Désormais repenser l’agriculture, c’est penser notre indépendance stratégique à l’échelle du monde et, en premier lieu, notre souveraineté alimentaire assurée par nos agriculteurs. C’est ce que nous faisons dans nos usines, en France et en Europe, quand nous écrasons des graines de colza ou de tournesol pour produire de l’huile et du tourteau riche en protéines végétale. Depuis 40 ans, à l’initiative du monde agricole, Avril contribue de fait à réduire la dépendance en protéines de la France et de l’Europe. Et nous devons aller plus loin quand on voit que des pays comme la Russie utilise l’agriculture comme une arme géopolitique. Déjà aujourd’hui dans le conflit actuel et demain plus encore, quand le réchauffement climatique rendra cultivables de larges étendues de son territoire. La menace d’une crise alimentaire mondiale devient, dès lors, un scénario plausible qu’il faut anticiper en renforçant notre production.

Arnaud Rousseau

Mais attention, la souveraineté alimentaire, ce n’est ni l’autonomie, ni l’autarcie. Adoptons une réflexion commune pour une agriculture solidaire et ouverte sur le monde : l’échelle pertinente est celle d’une Europe agricole et souveraine.

Je défends la vision d’une agriculture moderne et compétitive à l’échelle internationale. Mais attention, la souveraineté alimentaire, ce n’est ni l’autonomie, ni l’autarcie. Adoptons une réflexion commune pour une agriculture solidaire et ouverte sur le monde : l’échelle pertinente est celle d’une Europe agricole et souveraine. Aujourd’hui, seulement 10 pays dans le monde ont la capacité d’exporter. Nous avons donc aussi une responsabilité envers nos partenaires, particulièrement ceux qui étaient jusqu’alors dépendants de la Russie et de l’Ukraine : l’Afrique, le proche Moyen-Orient… Au nom de quoi le savoir-faire français ne permettrait-il pas de faire du co-développement ?

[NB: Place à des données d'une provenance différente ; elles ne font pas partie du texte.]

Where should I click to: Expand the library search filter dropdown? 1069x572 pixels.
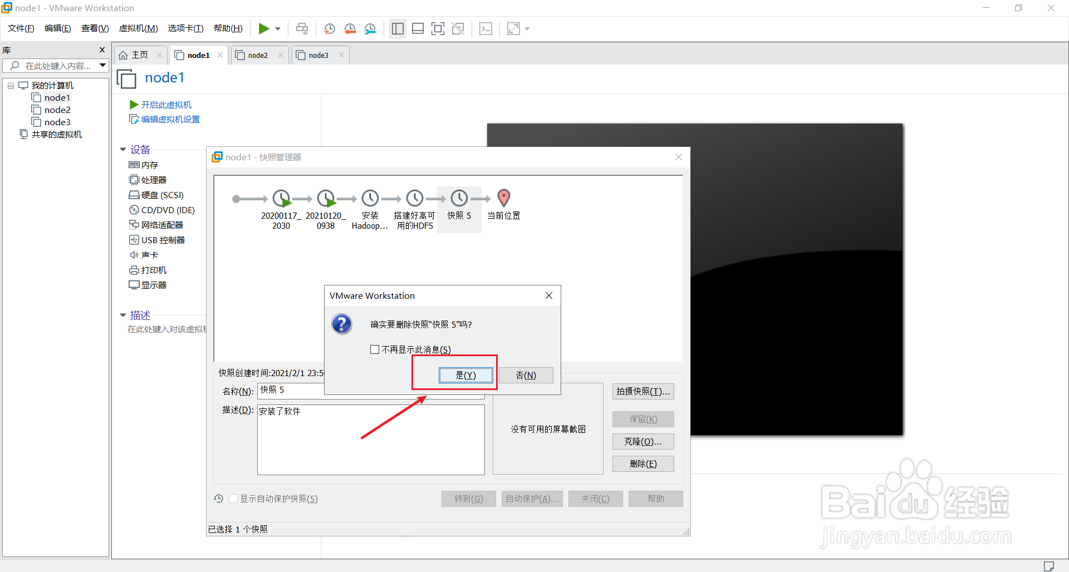[x=102, y=65]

Une agriculture forte est une agriculture qui continue à produire et, surtout, qui produit mieux !

A-t-on obligatoirement besoin de passer par une vision décroissante de la politique européenne pour atteindre l’objectif environnemental, aussi essentiel soit-il ? Je ne le crois pas. Faire de l’agriculture une partie de la réponse au changement climatique, dont elle est également victime (en témoigne l’actualité récente : sécheresse, intempéries, vagues de chaleur…), est un objectif majeur du futur modèle agricole que nous devons créer. Les agriculteurs sont porteurs de solutions pour le climat – l’adaptation des cultures, la génétique, le carbon farming – qu’il appartient à la puissance publique d’accompagner. Nous avons les leviers et sommes les premiers alliés de la terre : c’est d’ores et déjà le cas lorsque nous plantons des haies pour créer de la biodiversité, améliorons le bilan carbone de toute la chaîne de valeur agro-alimentaire ou stockons du carbone.

L’agriculture française est en mesure, grâce à tous les atouts qui sont les siens aujourd’hui et grâce à ses bras, de répondre à ces deux enjeux majeurs, notre souveraineté alimentaire et notre transition écologique.

Repenser l’agriculture et lui permettre de relever les défis qui lui sont posés, c’est lui donner les moyens de réussir en adressant les enjeux qui traversent le secteur, à commencer par la rémunération des agriculteurs. Le revenu de ceux qui nous font vivre est l’affaire de tous, c’est également ce qui permettra de redorer l’image et l’attractivité du métier pour nos jeunes alors que 50% des agriculteurs prendront leur retraite d’ici 10 ans.

C’est de cette agriculture forte et responsable dont nous avons besoin afin de faire mieux partager les enjeux – souveraineté, écologie, revenus – du monde rural aux Français tout en étant au cœur des transitions sociétales. Ces défis se retrouvent tous dans une même vision : celle de la réconciliation entre la ruralité et le reste de la société.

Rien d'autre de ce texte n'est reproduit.